The data:
**********

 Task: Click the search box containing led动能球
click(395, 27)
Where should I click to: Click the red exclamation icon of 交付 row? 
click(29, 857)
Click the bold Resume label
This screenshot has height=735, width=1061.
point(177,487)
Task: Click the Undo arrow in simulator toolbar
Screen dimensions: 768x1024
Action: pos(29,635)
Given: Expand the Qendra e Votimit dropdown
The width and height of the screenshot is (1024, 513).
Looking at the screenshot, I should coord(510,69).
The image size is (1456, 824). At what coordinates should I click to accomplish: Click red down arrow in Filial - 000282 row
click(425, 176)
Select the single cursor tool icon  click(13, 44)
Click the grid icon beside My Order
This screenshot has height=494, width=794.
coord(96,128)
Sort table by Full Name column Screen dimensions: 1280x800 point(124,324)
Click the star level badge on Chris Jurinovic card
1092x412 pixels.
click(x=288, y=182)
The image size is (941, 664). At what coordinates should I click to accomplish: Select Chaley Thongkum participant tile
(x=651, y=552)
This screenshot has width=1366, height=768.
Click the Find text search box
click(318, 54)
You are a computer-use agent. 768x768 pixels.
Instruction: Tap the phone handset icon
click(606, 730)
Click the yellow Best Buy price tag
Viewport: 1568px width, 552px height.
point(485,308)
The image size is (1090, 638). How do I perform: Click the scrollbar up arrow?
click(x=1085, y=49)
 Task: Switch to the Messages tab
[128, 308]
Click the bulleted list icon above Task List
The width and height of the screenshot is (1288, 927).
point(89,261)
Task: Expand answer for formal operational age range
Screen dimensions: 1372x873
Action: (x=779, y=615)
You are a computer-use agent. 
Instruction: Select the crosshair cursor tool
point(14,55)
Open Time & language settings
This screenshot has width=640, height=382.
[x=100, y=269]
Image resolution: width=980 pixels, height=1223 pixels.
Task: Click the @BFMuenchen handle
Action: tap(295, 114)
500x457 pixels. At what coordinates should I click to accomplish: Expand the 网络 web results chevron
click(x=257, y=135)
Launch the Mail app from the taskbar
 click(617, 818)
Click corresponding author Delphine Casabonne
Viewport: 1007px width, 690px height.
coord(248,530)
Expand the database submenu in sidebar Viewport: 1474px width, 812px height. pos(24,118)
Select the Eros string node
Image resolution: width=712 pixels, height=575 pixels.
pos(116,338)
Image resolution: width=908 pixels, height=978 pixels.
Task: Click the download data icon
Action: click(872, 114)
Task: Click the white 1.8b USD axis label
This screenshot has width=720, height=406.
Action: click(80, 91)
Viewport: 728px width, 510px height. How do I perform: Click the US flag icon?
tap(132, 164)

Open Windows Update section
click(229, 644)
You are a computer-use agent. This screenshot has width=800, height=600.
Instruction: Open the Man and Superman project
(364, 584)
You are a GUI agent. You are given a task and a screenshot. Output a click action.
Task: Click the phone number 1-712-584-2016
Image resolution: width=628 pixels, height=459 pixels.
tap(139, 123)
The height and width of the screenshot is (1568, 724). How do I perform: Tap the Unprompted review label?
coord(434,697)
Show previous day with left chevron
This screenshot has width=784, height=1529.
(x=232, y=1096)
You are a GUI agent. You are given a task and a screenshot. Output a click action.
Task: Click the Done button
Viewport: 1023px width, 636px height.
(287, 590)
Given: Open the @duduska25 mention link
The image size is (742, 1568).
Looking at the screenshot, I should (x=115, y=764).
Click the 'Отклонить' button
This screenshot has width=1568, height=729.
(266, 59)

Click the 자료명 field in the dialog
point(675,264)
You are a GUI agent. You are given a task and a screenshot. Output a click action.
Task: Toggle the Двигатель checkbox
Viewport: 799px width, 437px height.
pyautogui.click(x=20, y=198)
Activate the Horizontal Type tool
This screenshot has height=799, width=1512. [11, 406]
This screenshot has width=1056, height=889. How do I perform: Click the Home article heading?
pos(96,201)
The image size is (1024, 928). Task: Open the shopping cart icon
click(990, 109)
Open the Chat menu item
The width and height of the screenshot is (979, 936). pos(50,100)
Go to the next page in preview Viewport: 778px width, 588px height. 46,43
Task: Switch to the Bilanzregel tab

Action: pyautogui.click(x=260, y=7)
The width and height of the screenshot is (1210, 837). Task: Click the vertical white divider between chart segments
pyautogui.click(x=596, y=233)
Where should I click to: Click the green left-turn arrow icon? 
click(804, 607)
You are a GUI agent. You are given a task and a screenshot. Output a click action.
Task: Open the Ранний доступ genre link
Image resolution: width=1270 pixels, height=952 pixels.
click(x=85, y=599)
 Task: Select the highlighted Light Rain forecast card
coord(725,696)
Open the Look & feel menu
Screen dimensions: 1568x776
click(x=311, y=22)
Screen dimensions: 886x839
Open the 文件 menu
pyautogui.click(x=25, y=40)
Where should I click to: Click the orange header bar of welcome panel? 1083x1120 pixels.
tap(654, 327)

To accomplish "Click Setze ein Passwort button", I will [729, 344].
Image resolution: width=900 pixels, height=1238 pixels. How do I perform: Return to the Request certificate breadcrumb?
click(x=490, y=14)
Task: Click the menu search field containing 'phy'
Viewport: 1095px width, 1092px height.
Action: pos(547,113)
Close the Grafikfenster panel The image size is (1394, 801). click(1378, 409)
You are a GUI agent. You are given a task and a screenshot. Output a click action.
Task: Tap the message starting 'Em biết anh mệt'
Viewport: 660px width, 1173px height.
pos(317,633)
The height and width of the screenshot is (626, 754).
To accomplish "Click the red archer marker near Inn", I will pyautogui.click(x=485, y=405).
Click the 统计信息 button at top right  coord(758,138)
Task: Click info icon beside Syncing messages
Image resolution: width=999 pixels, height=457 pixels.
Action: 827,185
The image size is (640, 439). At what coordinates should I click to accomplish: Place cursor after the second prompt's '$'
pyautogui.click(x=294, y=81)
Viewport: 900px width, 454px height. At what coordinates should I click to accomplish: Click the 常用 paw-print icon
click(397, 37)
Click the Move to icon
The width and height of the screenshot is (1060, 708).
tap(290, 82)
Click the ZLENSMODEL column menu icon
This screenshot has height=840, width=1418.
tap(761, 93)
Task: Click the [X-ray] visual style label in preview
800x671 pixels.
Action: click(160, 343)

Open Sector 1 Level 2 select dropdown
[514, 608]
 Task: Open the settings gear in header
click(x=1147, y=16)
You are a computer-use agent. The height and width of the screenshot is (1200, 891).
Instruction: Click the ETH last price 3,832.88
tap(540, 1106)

**********

Problem to work on: Each line from the one containing "The width and height of the screenshot is (1060, 708)." to the end of the entries above should be copied exactly, and no other line.

Answer area:
The width and height of the screenshot is (1060, 708).
tap(290, 82)
Click the ZLENSMODEL column menu icon
This screenshot has height=840, width=1418.
tap(761, 93)
Task: Click the [X-ray] visual style label in preview
800x671 pixels.
Action: click(160, 343)

Open Sector 1 Level 2 select dropdown
[514, 608]
 Task: Open the settings gear in header
click(x=1147, y=16)
You are a computer-use agent. The height and width of the screenshot is (1200, 891).
Instruction: Click the ETH last price 3,832.88
tap(540, 1106)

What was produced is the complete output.